The fact that the cause of the current uplift is not ascending magma, does not mean there will not be an eruption. “Tension is building in the crust which could eventually lead to more and more rocks fracturing, as the rising seismicity suggests,” De Natale explains, warning that if the fractures join together, an eruption could follow. “It would likely start with a violent explosion of water and minerals, but it could evolve because the pressure relief in the hydrothermal system could liberate the magma stored deeper below.”

Christopher Kilburn, a volcanologist at the University College London, developed a model to monitor the shift from an elastic regime, where rocks can bend and stretch to accommodate the growing pressure, to an inelastic one, where rocks fracture more and more and slipping starts along the faults. “The model correlates the number of local earthquakes to the amount of ground movement,” Kilburn explains. At the beginning, ground deformation will cause a small number of earthquakes, but as the stress accumulates in the crust, the same amount of ground deformation, with time, will cause an acceleration in the number of earthquakes.

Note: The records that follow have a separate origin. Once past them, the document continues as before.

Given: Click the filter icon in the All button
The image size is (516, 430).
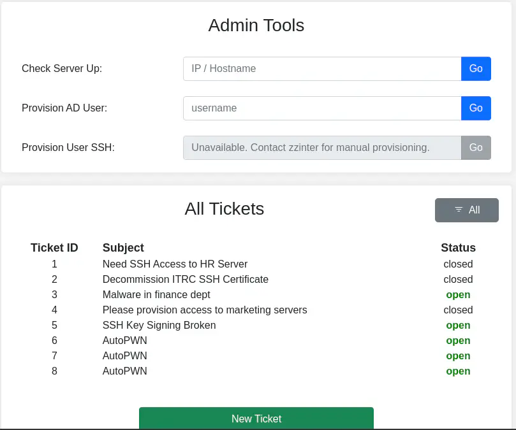Looking at the screenshot, I should tap(459, 210).
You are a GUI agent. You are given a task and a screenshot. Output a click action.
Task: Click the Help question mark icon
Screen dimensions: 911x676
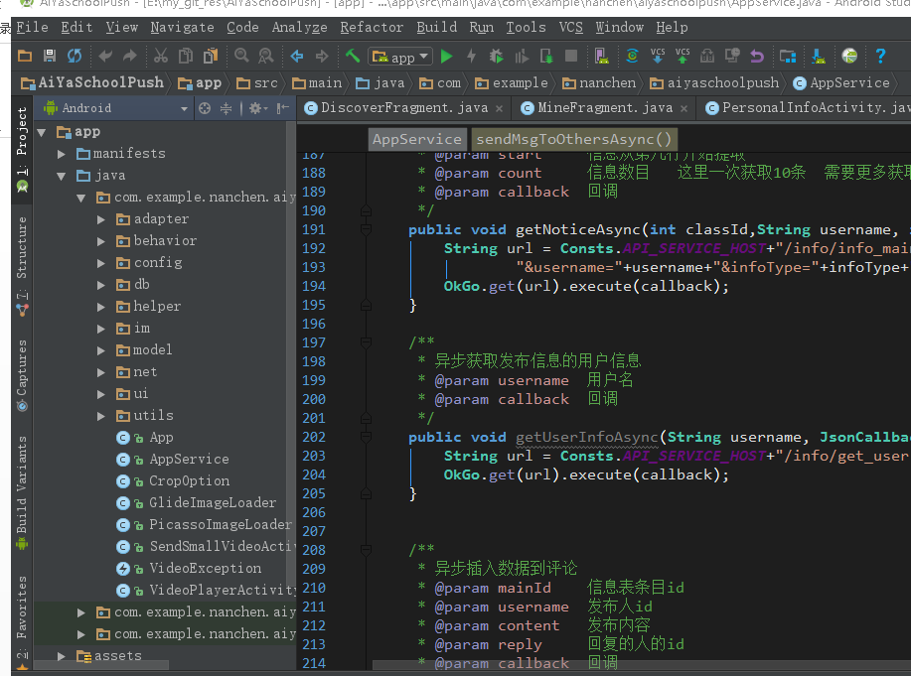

In 2017 Kilburn, along with De Natale and Stefano Carlino of INGV, applied this model to Campi Flegrei showing that stress had been building in the system since the 1950s. In a more recent paper by Kilburn and collaborators, the analysis was updated to show that Campi Flegrei has now entered the inelastic regime. But the model cannot predict whether the ground movement will continue at the current rate, or at all. “There's no guarantee that this time the unrest is going to continue all the way up to rupture and, even if it does, this does not mean that an eruption will follow,” Kilburn comments. “It may simply allow accumulated gas to seep out more quickly and this might bring the unrest to an end.”

De Natale is not convinced of Kilburn’s latest analysis. “Data on ground uplift can be interpreted in a different way, and I believe they indicate the crust has not entered yet the inelastic regime,” he says. “If the crust had really overcome the critical point, the eruption would be very likely and very close in time.”

In the short term, De Natale is more concerned by the increase in seismicity. On 12 October the government approved a plan to check the stability of private and public buildings, and to update by early 2024 the evacuation plans in case of an eruption. But the plan does not set a deadline for the survey of buildings, which De Natale says should be done urgently.